═══ Supplied material ═══

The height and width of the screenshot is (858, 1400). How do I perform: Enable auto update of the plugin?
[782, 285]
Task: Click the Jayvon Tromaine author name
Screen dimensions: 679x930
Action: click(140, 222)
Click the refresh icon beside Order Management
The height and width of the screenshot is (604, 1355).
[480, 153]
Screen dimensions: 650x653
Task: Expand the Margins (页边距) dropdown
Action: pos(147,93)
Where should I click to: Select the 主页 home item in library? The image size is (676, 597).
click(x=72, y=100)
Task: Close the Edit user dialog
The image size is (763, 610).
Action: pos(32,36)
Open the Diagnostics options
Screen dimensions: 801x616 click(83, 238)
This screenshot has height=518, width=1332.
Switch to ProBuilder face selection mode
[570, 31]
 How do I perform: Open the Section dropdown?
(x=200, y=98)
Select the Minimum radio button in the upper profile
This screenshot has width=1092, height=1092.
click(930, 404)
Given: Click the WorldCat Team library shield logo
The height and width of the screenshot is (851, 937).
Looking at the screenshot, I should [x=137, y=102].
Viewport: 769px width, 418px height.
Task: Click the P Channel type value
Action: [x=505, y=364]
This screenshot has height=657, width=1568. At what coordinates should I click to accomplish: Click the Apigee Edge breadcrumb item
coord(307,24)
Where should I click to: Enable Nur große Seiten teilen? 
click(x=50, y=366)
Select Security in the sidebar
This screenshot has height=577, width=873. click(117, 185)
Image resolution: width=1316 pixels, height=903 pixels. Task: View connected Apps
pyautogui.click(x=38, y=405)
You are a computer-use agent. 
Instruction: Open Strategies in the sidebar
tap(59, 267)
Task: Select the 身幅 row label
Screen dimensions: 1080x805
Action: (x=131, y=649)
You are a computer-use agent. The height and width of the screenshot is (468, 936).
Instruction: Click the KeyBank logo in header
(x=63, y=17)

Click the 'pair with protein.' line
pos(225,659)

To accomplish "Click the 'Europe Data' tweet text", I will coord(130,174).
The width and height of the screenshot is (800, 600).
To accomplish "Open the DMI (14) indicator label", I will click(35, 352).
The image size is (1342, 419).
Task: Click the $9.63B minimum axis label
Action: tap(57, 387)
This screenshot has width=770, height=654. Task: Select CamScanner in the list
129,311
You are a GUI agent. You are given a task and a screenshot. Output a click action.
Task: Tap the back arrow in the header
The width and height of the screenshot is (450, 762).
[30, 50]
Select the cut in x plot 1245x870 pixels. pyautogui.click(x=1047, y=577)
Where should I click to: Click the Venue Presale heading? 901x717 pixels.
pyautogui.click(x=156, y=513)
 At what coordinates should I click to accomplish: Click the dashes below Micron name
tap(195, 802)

═══

### [What you will do]
Lines before the one containing "The height and width of the screenshot is (851, 937)." are left out. Repeat that line and all lines after it in the records above exactly.

### [Worked solution]
The height and width of the screenshot is (851, 937).
Looking at the screenshot, I should [x=137, y=102].
Viewport: 769px width, 418px height.
Task: Click the P Channel type value
Action: [x=505, y=364]
This screenshot has height=657, width=1568. At what coordinates should I click to accomplish: Click the Apigee Edge breadcrumb item
coord(307,24)
Where should I click to: Enable Nur große Seiten teilen? 
click(x=50, y=366)
Select Security in the sidebar
This screenshot has height=577, width=873. click(117, 185)
Image resolution: width=1316 pixels, height=903 pixels. Task: View connected Apps
pyautogui.click(x=38, y=405)
You are a computer-use agent. 
Instruction: Open Strategies in the sidebar
tap(59, 267)
Task: Select the 身幅 row label
Screen dimensions: 1080x805
Action: (x=131, y=649)
You are a computer-use agent. The height and width of the screenshot is (468, 936).
Instruction: Click the KeyBank logo in header
(x=63, y=17)

Click the 'pair with protein.' line
pos(225,659)

To accomplish "Click the 'Europe Data' tweet text", I will coord(130,174).
The width and height of the screenshot is (800, 600).
To accomplish "Open the DMI (14) indicator label", I will click(35, 352).
The image size is (1342, 419).
Task: Click the $9.63B minimum axis label
Action: tap(57, 387)
This screenshot has width=770, height=654. Task: Select CamScanner in the list
129,311
You are a GUI agent. You are given a task and a screenshot. Output a click action.
Task: Tap the back arrow in the header
The width and height of the screenshot is (450, 762).
[30, 50]
Select the cut in x plot 1245x870 pixels. pyautogui.click(x=1047, y=577)
Where should I click to: Click the Venue Presale heading? 901x717 pixels.
pyautogui.click(x=156, y=513)
 At what coordinates should I click to accomplish: Click the dashes below Micron name
tap(195, 802)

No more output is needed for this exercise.